## AIM OF THE TASK
Print the lines below word for word, beginning with the first and ending with the line that holds "Privacy Policy (142, 2516)", and skip every picture.

## RAW DATA
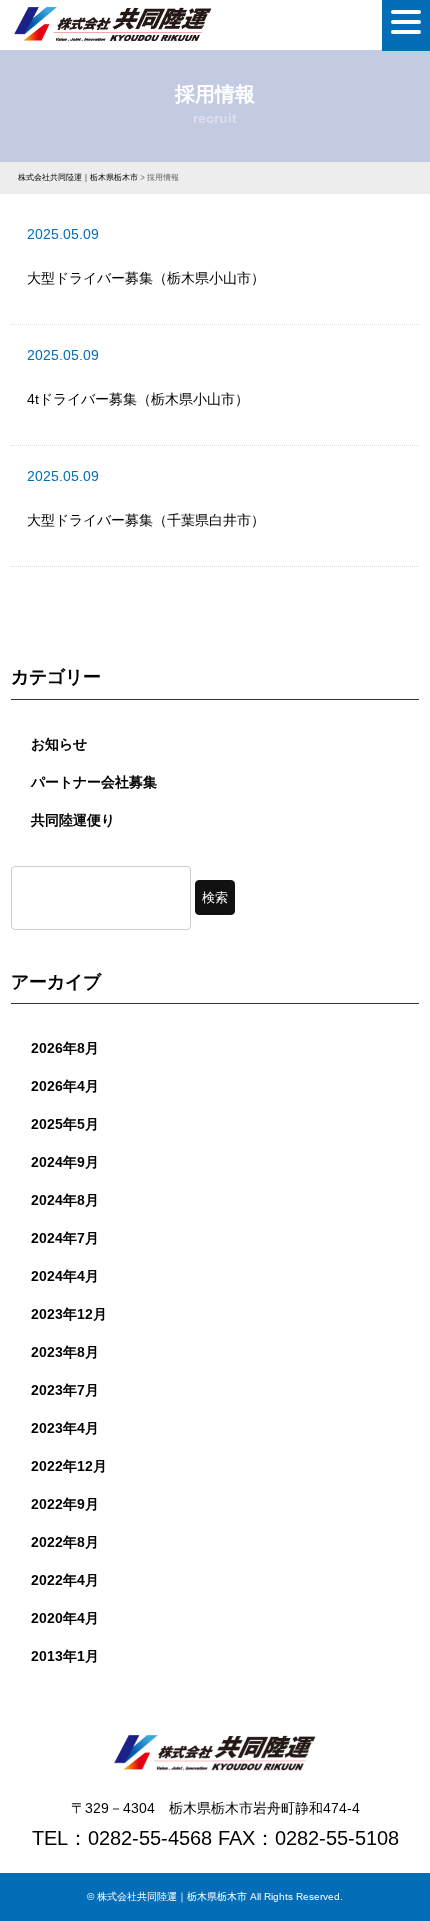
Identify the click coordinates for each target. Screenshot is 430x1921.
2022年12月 (69, 1466)
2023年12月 (69, 1314)
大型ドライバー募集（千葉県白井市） (146, 520)
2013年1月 (65, 1656)
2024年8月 (65, 1200)
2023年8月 (65, 1352)
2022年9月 (65, 1504)
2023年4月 (65, 1428)
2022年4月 (65, 1580)
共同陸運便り (73, 820)
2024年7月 (65, 1238)
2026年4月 (65, 1086)
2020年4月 (65, 1618)
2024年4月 (65, 1276)
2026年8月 (65, 1048)
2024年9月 (65, 1162)
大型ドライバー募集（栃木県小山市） (146, 278)
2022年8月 (65, 1542)
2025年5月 (65, 1124)
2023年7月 (65, 1390)
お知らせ (59, 744)
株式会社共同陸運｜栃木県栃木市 (172, 1896)
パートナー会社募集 (94, 782)
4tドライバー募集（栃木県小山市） (138, 399)
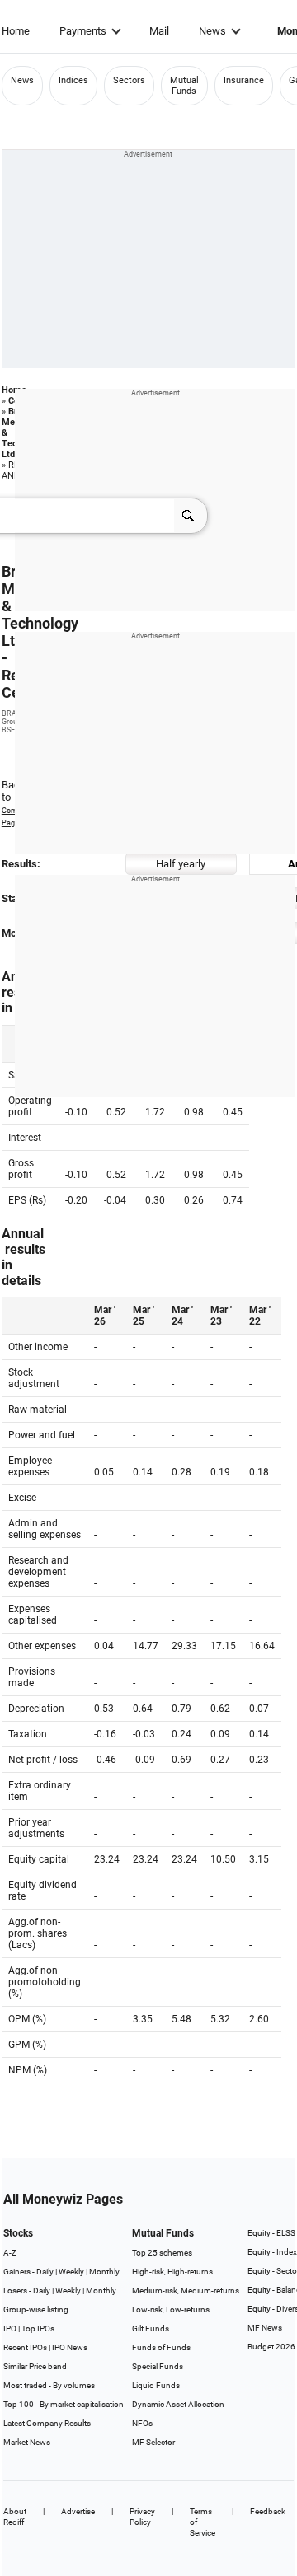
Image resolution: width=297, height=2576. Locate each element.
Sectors (129, 80)
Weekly (71, 2271)
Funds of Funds (161, 2347)
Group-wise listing (35, 2309)
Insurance (244, 80)
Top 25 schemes (162, 2252)
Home (16, 31)
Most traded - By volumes (49, 2385)
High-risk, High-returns (172, 2271)
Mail (159, 31)
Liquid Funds (156, 2385)
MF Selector (153, 2442)
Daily (45, 2271)
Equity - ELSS (271, 2233)
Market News (26, 2442)
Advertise (78, 2511)
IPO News (69, 2347)
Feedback (267, 2511)
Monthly (104, 2271)
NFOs (142, 2423)
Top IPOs (37, 2328)
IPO (9, 2328)
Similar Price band (35, 2366)
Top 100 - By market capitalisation (63, 2404)
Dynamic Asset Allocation (178, 2404)
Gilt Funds (150, 2328)
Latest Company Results (47, 2423)
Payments (82, 31)
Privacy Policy (142, 2516)
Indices (73, 80)
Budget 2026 (271, 2346)
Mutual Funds (184, 85)
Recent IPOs (25, 2347)
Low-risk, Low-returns (171, 2309)
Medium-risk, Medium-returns (185, 2290)
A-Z (9, 2252)
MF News (265, 2327)
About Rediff (14, 2516)
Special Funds (157, 2366)
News (212, 31)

## WORKED SOLUTION
Identify the click coordinates for each target. Screenshot is 430x1921.
2022年12月 (69, 1466)
2023年12月 (69, 1314)
大型ドライバー募集（千葉県白井市） (146, 520)
2013年1月 (65, 1656)
2024年8月 (65, 1200)
2023年8月 (65, 1352)
2022年9月 (65, 1504)
2023年4月 (65, 1428)
2022年4月 (65, 1580)
共同陸運便り (73, 820)
2024年7月 (65, 1238)
2026年4月 (65, 1086)
2020年4月 (65, 1618)
2024年4月 (65, 1276)
2026年8月 (65, 1048)
2024年9月 (65, 1162)
大型ドライバー募集（栃木県小山市） (146, 278)
2022年8月 (65, 1542)
2025年5月 (65, 1124)
2023年7月 (65, 1390)
お知らせ (59, 744)
株式会社共同陸運｜栃木県栃木市 (172, 1896)
パートナー会社募集 (94, 782)
4tドライバー募集（栃木県小山市） (138, 399)
Image resolution: width=297, height=2576. Locate each element.
Sectors (129, 80)
Weekly (71, 2271)
Funds of Funds (161, 2347)
Group-wise listing (35, 2309)
Insurance (244, 80)
Top 25 schemes (162, 2252)
Home (16, 31)
Most traded - By volumes (49, 2385)
High-risk, High-returns (172, 2271)
Mail (159, 31)
Liquid Funds (156, 2385)
MF Selector (153, 2442)
Daily (45, 2271)
Equity - ELSS (271, 2233)
Market News (26, 2442)
Advertise (78, 2511)
IPO News (69, 2347)
Feedback (267, 2511)
Monthly (104, 2271)
NFOs (142, 2423)
Top IPOs (37, 2328)
IPO (9, 2328)
Similar Price band (35, 2366)
Top 100 - By market capitalisation (63, 2404)
Dynamic Asset Allocation (178, 2404)
Gilt Funds (150, 2328)
Latest Company Results (47, 2423)
Payments (82, 31)
Privacy Policy (142, 2516)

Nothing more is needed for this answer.